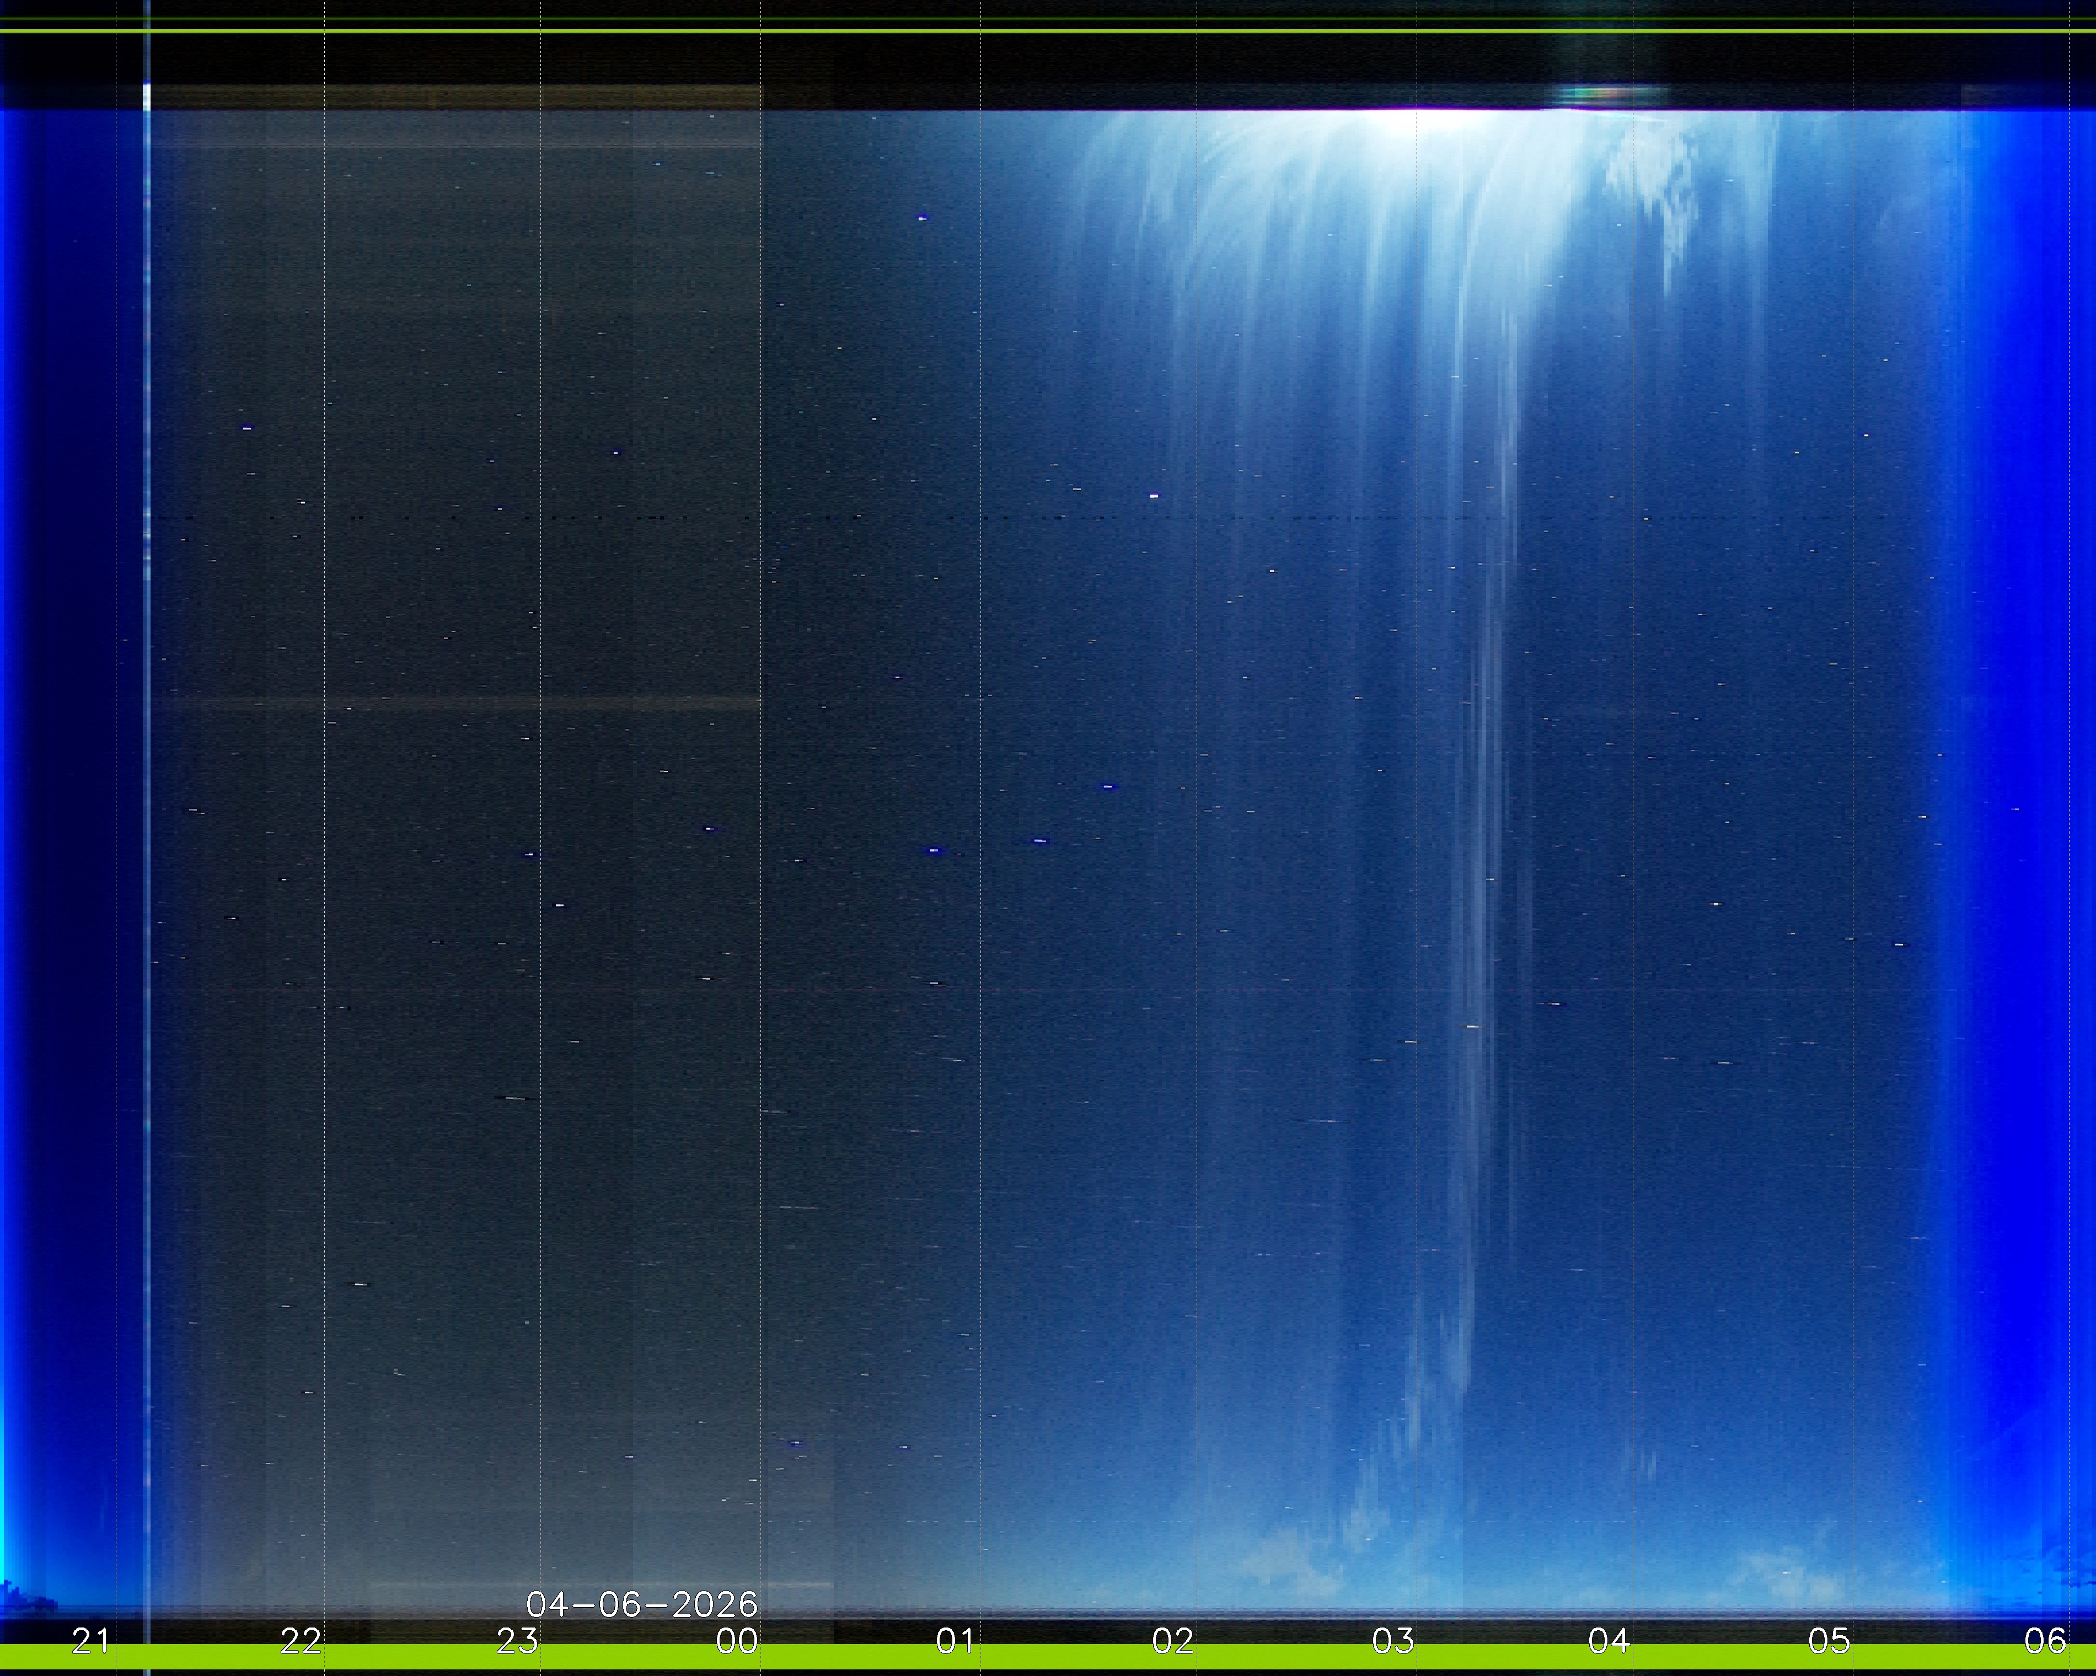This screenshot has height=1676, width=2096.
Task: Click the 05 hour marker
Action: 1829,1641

---

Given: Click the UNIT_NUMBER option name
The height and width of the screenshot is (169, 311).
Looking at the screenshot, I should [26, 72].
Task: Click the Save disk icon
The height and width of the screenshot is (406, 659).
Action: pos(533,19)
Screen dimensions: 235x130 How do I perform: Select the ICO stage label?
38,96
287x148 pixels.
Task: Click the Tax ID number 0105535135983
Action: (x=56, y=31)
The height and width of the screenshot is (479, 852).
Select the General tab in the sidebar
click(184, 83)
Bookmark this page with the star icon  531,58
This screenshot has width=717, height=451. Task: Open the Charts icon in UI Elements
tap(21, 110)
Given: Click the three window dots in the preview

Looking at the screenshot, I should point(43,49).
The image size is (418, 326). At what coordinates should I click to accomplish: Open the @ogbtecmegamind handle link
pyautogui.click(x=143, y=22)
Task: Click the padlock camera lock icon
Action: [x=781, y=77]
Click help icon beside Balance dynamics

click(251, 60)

What you should do:
Which lines of the records above contain the word "Open", matching case? Copy each of those lines in full.

Final result:
This screenshot has width=717, height=451. Task: Open the Charts icon in UI Elements
The image size is (418, 326). At what coordinates should I click to accomplish: Open the @ogbtecmegamind handle link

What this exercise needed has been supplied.